The hit man leaned in, the warmth of his exhaled breath striking the back of Josh’s neck, an eerie contrast to the icy pistol butt prodding his skull. “Put the key in the ignition and drive.”
“Why should I? Either way, I’m a dead man.”
“True, but if I do you here, I’ll have to pay a call on your cop girlfriend afterward. By the way, nice lipstick, Romeo.” A beefy hand adorned with several chunky gold rings reached around, slapping his cheek.

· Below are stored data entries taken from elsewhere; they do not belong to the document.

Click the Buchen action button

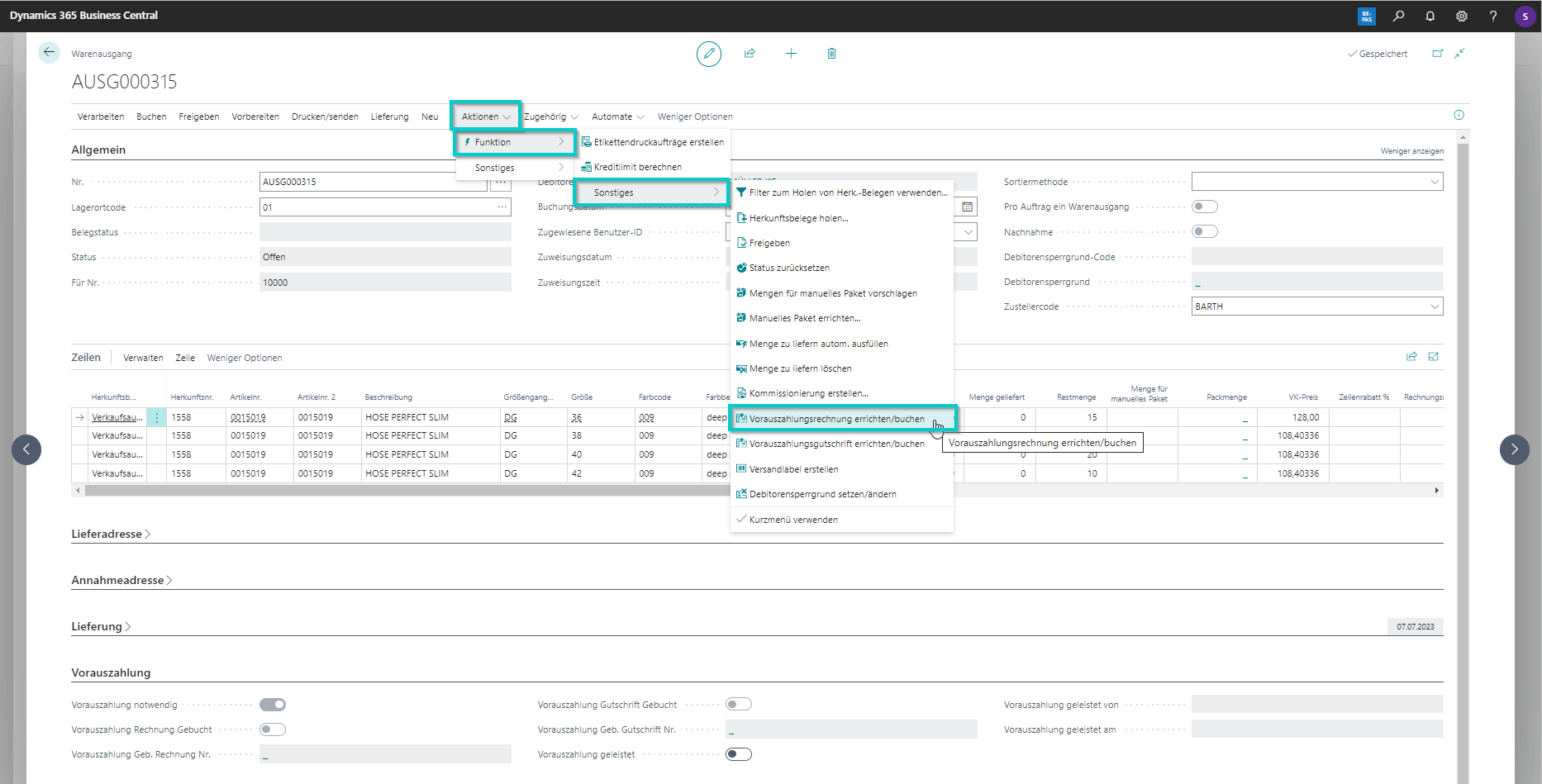click(x=151, y=116)
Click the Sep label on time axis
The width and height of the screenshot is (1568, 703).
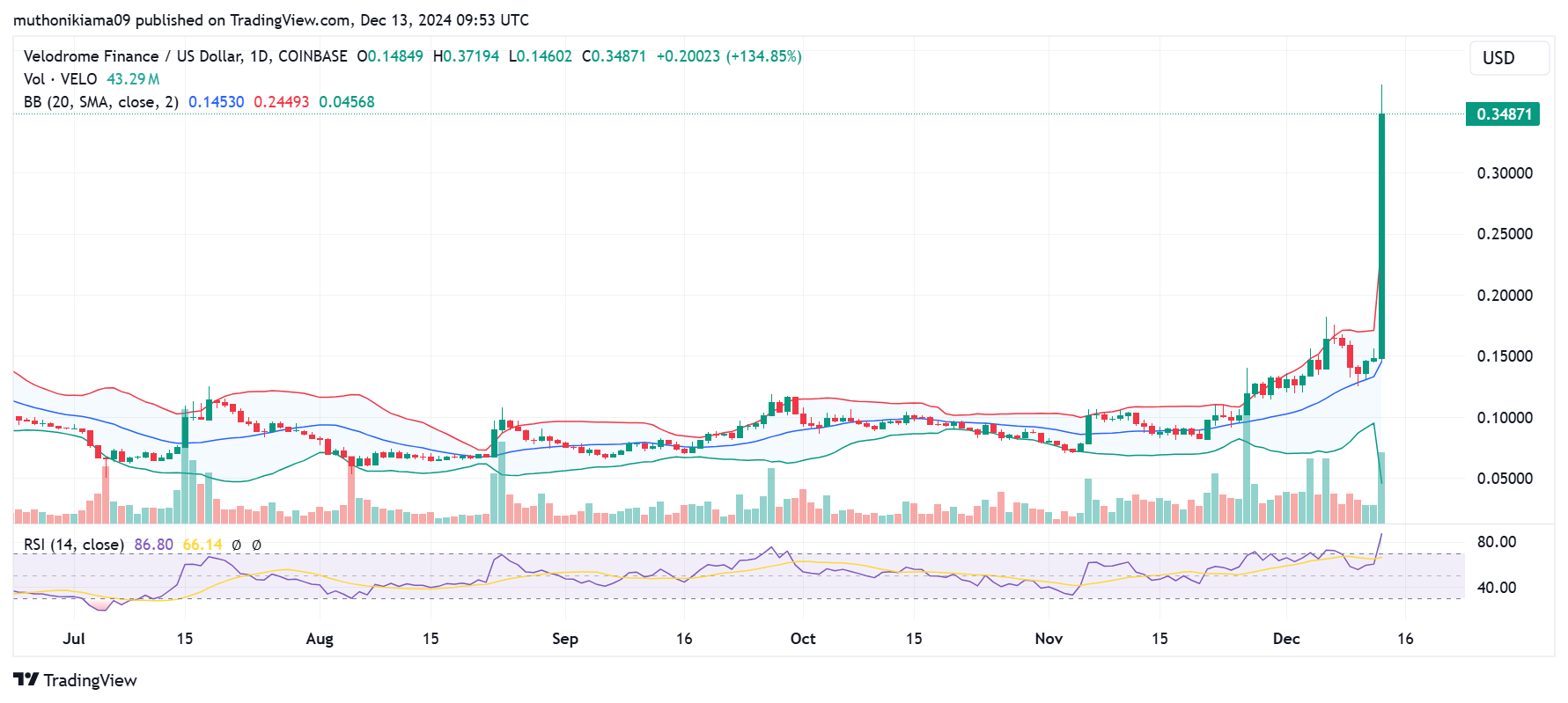pyautogui.click(x=564, y=639)
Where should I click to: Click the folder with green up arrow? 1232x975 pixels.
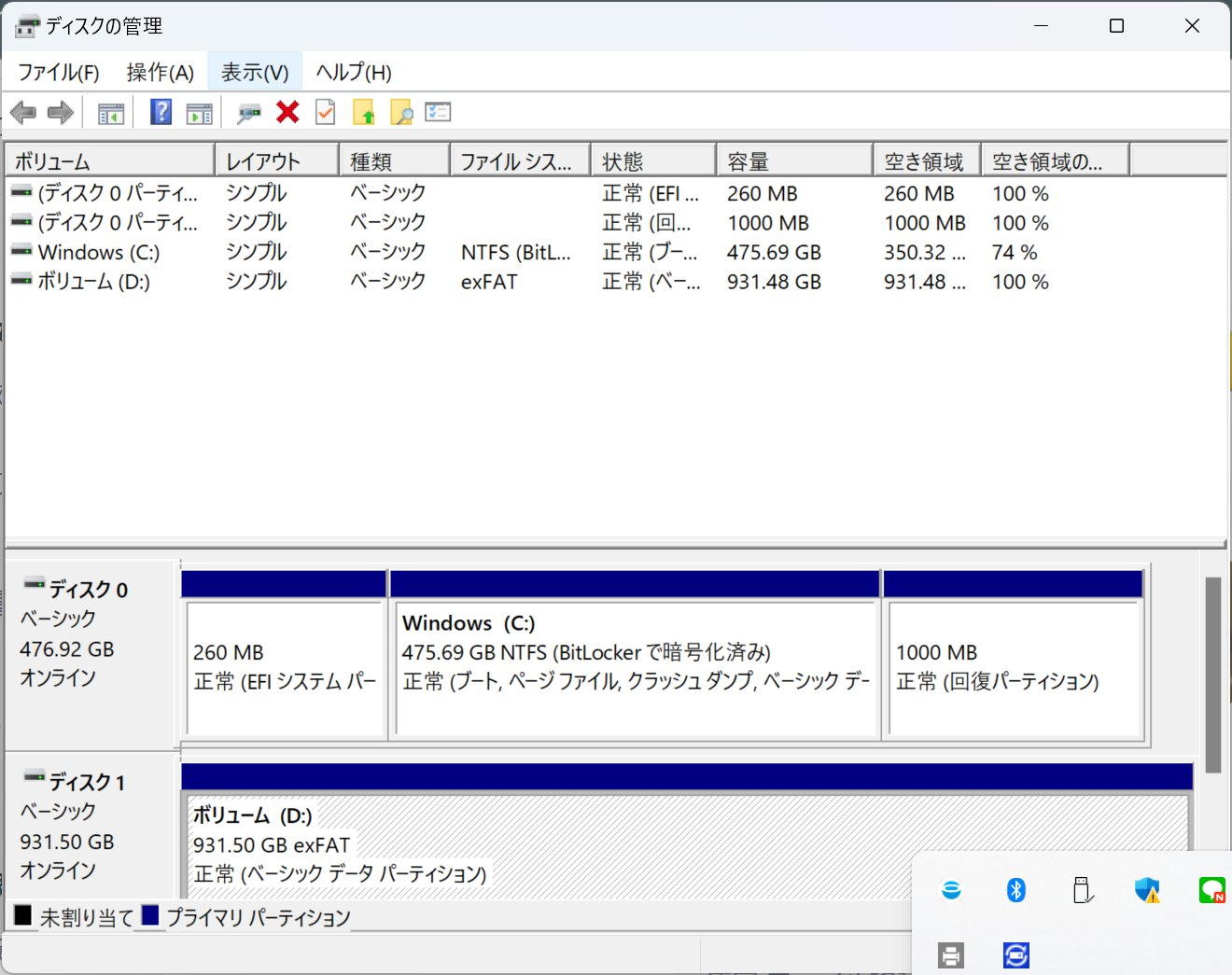363,113
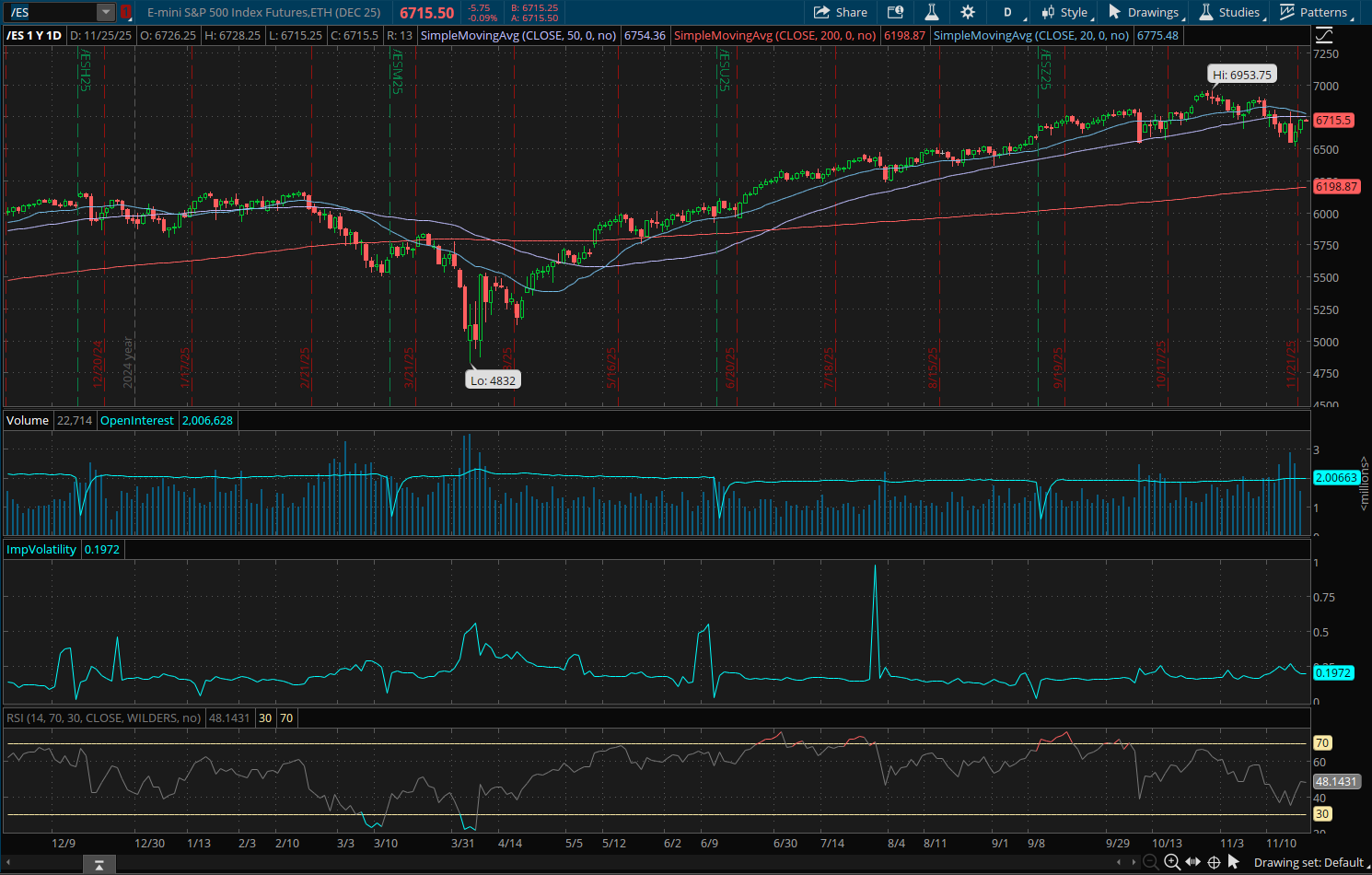Click the flask icon left of the gear
Viewport: 1372px width, 875px height.
(x=931, y=12)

Face stinging, Josh froze. He was going to die, that was a given, but how could he take Mandy down with him? He’d made choices along the way, including ignoring Walker’s third rule and asking her out, but she was an innocent bystander. Now that he’d gotten her caught up in the web of his fucked up life, he owed it to her to try and save her.
The thug knocked the pistol into his head again, hard enough this time that he forced back a groan. “Clock’s ticking. It’s your call, rich kid. What’s it going to be?”
Beneath his leather jacket, Josh felt the sweat running down his ribs. Without answering, he stuck the key in the ignition and turned it clockwise.
Just his luck, old Betsy fired to life on the very first try.